CI seed money reaping benefits

By Sean Spence & David Reed

Courtney Perkins test a Lameness Locator sensor by Equinosis before packaging up the product at the MU Life Science Business Incubator. Equinosis, which produces technology to detect lameness in horses, was the irst tenant.
Courtney Perkins test a Lameness Locator sensor by Equinosis before packaging up the product at the MU Life Science Business Incubator. Equinosis, which produces technology to detect lameness in horses, was the first tenant.
A local group of angel investors is helping fledgling companies cross what startup developer Rebecca Rone calls “the Valley of Death.”
That’s the chasm that inventors must cross after proving the concept of their product or service works, and they need money to run their companies and build their prototypes.
Since 2007, Centennial Investors has invested $1.7 million in eight companies located in Columbia, said Andrew Beverley, president of Landmark Bank and co-founder of the network of equity investors.

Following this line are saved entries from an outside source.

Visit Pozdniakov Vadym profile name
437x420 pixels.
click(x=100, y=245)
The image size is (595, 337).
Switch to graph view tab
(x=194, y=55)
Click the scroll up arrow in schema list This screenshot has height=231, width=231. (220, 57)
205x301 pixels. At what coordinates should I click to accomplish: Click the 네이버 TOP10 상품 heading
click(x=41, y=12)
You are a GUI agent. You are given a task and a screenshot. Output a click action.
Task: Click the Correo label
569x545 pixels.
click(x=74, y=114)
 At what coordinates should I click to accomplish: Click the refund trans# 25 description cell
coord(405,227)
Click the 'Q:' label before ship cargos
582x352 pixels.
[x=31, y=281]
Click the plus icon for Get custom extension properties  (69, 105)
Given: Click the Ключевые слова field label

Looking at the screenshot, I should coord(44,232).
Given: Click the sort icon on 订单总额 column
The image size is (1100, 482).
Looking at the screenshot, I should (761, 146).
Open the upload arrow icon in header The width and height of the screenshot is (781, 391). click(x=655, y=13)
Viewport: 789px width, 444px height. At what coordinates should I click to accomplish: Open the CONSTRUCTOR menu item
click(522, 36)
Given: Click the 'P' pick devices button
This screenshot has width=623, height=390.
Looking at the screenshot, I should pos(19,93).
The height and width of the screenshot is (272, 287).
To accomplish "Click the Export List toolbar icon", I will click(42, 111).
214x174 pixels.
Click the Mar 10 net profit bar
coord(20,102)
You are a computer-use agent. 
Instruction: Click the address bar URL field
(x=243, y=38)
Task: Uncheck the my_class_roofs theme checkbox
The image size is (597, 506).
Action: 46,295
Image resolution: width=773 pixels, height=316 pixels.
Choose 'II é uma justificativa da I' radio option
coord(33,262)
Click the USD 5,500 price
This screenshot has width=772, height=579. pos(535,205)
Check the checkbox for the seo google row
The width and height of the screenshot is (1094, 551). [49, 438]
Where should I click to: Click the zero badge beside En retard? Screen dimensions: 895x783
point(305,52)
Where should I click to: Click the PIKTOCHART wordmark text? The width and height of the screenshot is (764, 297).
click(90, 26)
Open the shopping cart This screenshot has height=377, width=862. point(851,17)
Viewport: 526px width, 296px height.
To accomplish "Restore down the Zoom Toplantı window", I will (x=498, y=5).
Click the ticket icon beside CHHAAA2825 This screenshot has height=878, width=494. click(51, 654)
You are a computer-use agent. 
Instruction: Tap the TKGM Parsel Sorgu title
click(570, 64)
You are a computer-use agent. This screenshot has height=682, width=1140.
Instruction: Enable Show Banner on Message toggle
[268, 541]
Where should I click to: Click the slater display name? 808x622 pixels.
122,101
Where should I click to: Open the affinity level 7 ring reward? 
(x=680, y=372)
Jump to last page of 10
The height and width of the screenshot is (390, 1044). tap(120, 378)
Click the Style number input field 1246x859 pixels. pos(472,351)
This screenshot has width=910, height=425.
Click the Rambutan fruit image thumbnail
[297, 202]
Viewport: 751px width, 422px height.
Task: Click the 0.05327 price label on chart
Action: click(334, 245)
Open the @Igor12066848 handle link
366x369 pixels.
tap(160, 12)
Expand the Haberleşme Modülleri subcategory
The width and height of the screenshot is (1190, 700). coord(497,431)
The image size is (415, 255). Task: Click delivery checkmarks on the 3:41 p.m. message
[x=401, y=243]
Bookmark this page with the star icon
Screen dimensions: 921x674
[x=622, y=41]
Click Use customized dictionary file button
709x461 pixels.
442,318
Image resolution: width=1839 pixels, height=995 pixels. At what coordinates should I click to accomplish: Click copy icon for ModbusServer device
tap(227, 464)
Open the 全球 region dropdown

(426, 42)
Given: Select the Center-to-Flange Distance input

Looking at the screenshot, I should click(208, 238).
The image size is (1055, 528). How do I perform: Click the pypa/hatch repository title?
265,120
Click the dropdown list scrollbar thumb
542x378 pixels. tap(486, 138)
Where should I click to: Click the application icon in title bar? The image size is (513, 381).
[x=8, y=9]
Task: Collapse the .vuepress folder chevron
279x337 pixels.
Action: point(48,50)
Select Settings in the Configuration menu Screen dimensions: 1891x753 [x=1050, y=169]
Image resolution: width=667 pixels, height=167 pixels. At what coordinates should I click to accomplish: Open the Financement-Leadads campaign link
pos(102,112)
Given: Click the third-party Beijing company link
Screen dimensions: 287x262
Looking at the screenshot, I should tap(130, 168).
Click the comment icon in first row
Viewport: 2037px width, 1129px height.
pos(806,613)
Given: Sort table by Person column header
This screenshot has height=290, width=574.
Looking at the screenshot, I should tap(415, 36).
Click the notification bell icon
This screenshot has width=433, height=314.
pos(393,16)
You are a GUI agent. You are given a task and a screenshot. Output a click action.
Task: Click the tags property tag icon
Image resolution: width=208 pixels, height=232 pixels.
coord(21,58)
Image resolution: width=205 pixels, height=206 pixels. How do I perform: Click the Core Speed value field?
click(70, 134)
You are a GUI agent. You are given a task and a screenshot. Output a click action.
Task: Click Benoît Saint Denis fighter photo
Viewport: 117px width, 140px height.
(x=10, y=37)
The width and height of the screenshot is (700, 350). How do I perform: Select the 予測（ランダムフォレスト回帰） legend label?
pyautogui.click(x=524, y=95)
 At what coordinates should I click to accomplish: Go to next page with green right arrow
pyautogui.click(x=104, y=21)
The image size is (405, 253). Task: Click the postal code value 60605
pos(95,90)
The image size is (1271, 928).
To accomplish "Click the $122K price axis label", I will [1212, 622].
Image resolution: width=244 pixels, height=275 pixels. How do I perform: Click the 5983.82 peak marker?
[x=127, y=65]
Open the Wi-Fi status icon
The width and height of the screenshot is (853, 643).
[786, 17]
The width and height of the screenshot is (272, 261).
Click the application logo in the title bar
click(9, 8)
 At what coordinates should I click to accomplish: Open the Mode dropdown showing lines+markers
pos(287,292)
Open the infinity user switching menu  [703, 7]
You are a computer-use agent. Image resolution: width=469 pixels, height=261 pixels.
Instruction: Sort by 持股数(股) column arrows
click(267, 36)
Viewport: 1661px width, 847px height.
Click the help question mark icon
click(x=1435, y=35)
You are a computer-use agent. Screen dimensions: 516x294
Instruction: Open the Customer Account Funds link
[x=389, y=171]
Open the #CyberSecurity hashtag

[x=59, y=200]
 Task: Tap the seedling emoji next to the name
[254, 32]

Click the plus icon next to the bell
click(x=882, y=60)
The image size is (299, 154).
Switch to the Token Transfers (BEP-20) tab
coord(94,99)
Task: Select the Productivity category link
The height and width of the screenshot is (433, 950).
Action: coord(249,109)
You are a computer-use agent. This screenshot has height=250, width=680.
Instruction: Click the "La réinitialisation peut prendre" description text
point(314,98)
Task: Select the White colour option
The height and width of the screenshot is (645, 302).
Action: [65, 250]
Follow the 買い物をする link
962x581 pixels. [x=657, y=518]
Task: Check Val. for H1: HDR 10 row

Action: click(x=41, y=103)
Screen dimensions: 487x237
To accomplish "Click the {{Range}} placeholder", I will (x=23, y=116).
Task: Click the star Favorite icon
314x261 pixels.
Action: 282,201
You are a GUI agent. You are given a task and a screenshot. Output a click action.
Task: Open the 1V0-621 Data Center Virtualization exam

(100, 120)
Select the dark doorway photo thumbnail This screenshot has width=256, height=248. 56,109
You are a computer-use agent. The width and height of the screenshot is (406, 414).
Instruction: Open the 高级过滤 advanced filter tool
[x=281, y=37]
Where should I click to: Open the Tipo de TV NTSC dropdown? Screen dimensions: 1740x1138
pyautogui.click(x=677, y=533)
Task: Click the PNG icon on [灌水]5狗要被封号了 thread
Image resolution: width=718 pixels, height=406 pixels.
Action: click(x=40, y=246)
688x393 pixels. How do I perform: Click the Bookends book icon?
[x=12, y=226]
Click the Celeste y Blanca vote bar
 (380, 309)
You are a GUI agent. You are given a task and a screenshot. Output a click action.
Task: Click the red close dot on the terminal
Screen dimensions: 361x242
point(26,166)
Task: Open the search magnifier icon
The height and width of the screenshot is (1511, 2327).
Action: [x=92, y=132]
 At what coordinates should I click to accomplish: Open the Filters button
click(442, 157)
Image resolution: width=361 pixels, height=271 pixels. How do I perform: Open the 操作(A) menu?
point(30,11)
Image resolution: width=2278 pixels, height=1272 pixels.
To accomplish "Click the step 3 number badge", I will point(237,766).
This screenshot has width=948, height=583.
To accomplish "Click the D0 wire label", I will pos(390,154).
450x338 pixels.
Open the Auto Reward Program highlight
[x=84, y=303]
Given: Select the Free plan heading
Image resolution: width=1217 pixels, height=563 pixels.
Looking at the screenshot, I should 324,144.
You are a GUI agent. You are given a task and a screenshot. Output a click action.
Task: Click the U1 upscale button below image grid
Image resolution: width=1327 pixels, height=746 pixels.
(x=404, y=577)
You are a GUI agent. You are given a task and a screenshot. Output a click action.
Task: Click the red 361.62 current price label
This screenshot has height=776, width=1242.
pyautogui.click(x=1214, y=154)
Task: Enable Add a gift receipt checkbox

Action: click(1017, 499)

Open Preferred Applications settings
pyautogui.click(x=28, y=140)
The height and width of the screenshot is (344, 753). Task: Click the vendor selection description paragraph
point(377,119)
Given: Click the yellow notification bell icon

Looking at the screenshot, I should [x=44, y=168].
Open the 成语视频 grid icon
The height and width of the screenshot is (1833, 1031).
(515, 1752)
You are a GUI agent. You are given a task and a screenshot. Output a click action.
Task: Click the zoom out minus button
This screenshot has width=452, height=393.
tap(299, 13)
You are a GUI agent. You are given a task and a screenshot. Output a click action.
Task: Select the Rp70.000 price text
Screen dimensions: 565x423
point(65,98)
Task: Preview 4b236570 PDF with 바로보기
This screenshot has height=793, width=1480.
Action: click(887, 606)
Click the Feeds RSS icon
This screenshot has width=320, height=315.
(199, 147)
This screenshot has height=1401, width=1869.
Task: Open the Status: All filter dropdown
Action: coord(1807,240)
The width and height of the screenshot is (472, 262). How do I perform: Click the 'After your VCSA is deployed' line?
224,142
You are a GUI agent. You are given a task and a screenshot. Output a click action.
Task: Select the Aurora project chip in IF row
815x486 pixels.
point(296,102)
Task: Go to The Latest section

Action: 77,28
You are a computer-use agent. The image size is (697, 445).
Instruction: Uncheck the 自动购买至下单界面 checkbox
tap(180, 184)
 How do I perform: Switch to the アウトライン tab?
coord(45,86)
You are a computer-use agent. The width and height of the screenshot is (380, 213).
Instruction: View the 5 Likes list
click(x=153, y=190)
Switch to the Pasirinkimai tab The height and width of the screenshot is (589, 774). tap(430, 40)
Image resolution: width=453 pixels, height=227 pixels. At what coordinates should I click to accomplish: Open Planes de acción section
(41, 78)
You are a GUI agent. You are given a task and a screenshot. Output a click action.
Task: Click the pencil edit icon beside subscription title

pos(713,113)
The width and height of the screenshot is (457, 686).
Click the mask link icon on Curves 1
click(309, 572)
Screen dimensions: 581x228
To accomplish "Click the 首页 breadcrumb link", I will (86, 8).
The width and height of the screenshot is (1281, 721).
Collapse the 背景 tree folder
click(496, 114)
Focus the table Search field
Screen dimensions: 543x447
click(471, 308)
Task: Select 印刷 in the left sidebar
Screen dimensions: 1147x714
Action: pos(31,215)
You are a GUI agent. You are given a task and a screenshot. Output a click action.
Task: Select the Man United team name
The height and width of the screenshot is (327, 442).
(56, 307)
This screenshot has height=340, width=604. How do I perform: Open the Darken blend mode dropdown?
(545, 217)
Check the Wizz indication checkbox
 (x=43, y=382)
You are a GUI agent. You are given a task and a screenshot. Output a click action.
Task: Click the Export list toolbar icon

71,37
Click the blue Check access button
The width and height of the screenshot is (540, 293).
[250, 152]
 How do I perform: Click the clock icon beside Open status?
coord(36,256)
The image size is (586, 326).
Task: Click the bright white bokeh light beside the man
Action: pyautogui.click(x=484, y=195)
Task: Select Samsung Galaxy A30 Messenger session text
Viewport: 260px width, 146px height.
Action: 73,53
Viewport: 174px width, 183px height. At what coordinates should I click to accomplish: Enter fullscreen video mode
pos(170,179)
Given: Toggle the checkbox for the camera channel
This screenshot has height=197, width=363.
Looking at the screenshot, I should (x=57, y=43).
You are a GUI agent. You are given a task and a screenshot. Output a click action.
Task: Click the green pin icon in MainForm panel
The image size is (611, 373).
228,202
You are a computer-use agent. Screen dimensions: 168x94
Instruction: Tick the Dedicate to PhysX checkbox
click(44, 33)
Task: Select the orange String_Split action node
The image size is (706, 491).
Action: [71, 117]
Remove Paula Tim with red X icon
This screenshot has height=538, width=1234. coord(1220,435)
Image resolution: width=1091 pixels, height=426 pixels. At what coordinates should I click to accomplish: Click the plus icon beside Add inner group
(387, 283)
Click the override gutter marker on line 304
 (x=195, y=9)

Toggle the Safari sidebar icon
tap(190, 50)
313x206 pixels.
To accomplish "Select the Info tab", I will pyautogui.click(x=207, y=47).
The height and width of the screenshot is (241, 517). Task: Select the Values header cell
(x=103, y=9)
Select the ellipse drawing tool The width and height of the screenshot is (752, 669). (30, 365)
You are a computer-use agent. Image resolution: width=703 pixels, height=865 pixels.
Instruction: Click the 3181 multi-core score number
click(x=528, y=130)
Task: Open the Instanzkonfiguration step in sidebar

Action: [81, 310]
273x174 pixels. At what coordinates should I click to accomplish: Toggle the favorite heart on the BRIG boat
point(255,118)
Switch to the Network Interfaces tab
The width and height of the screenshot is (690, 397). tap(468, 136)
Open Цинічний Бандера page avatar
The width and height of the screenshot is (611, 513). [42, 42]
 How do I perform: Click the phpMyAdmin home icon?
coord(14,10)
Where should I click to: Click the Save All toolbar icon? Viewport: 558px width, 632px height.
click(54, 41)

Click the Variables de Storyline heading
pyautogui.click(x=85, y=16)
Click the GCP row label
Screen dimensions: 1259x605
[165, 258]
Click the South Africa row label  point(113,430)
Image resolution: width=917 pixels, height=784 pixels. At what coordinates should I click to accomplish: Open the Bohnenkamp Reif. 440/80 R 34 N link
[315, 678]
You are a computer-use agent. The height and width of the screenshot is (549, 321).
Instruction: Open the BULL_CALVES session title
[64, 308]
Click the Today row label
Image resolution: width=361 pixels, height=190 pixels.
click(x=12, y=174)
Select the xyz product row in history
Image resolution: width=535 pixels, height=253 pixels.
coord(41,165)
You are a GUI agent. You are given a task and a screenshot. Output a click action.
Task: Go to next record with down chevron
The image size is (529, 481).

Although angel investor networks sometimes specialize in certain industries or in technology-related companies, Centennial has shown itself to be more open-minded while hearing pitches from more than 50 entrepreneurs in the past three years.
“We have a wide variety of companies that have received equity capital, ranging from a university inventor with a technology that detects lameness in horses all the way to a company that targets newcomers in a marketing program,” Beverley said.
MU researchers formed three of the CI-funded companies, but Equinosis, the first to get a financial investment, is the only company in which the university has a formal stake.
Equinosis founder Kevin Keegan, who took a year off to run the company and then returned to his university position, said the company would not have gotten off the ground without Centennial Investors’ support. “We kind of used their monetary support to do some initial work and to apply for grants,” he said.
Beverley said several companies have leveraged investments from Centennial to acquire other funding. So far, the $1.7 million invested through Centennial Investors has helped attract more than $5 million in additional funding, including investments from angels in other communities, loans and grants.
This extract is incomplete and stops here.